• [EXERCISE GOAL]: Can you reproduce every one of the entries below word for word, omitting the pictures?

## Begin EXTRACTED ENTRIES

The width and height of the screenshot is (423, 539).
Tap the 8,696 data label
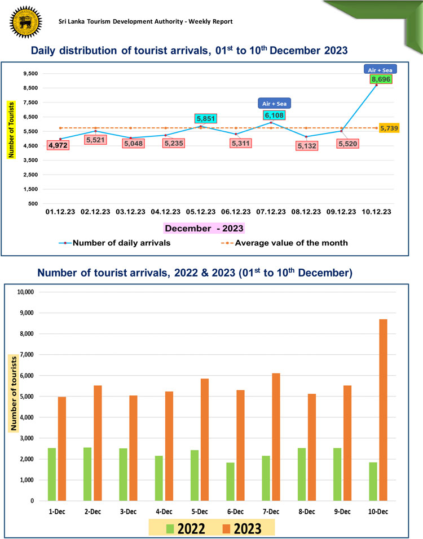(381, 79)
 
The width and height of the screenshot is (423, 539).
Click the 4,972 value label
(59, 145)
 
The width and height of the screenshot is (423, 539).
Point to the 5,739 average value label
(390, 128)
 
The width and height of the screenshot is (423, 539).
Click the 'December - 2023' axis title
(204, 229)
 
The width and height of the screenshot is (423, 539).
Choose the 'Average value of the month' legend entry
(291, 243)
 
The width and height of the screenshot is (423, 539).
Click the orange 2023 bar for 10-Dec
(384, 410)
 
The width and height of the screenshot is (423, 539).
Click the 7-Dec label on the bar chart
(272, 511)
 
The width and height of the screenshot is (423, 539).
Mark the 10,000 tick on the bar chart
(26, 292)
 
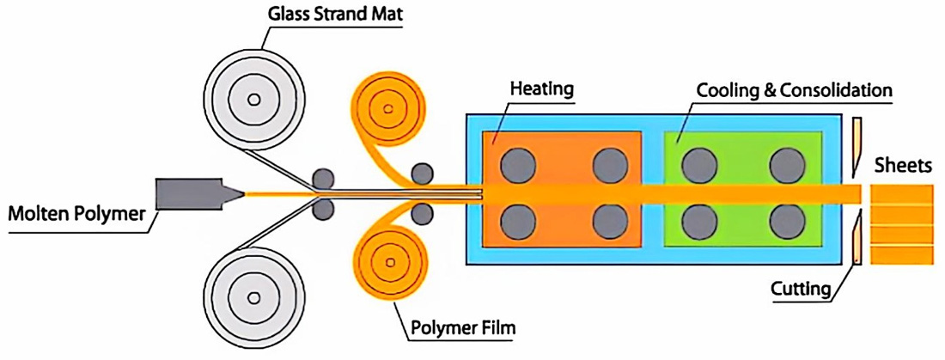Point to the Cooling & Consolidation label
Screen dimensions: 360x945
point(795,89)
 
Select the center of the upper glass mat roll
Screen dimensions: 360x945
point(253,100)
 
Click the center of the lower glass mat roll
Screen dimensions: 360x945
point(253,298)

## End EXTRACTED ENTRIES

• [ANSWER BELOW]:
The width and height of the screenshot is (423, 539).
Tap the 8,696 data label
(381, 79)
 
The width and height of the screenshot is (423, 539).
Click the 4,972 value label
(59, 145)
 
The width and height of the screenshot is (423, 539).
Point to the 5,739 average value label
(390, 128)
 
The width and height of the screenshot is (423, 539).
Click the 'December - 2023' axis title
(204, 229)
 
The width and height of the screenshot is (423, 539).
Choose the 'Average value of the month' legend entry
(291, 243)
 
The width and height of the screenshot is (423, 539).
Click the orange 2023 bar for 10-Dec
(384, 410)
 
The width and height of the screenshot is (423, 539).
Click the 7-Dec label on the bar chart
(272, 511)
 
The width and height of the screenshot is (423, 539).
Mark the 10,000 tick on the bar chart
(26, 292)
 
Point to the Cooling & Consolidation label
Screen dimensions: 360x945
point(795,89)
 
Select the center of the upper glass mat roll
Screen dimensions: 360x945
point(253,100)
 
Click the center of the lower glass mat roll
Screen dimensions: 360x945
point(253,298)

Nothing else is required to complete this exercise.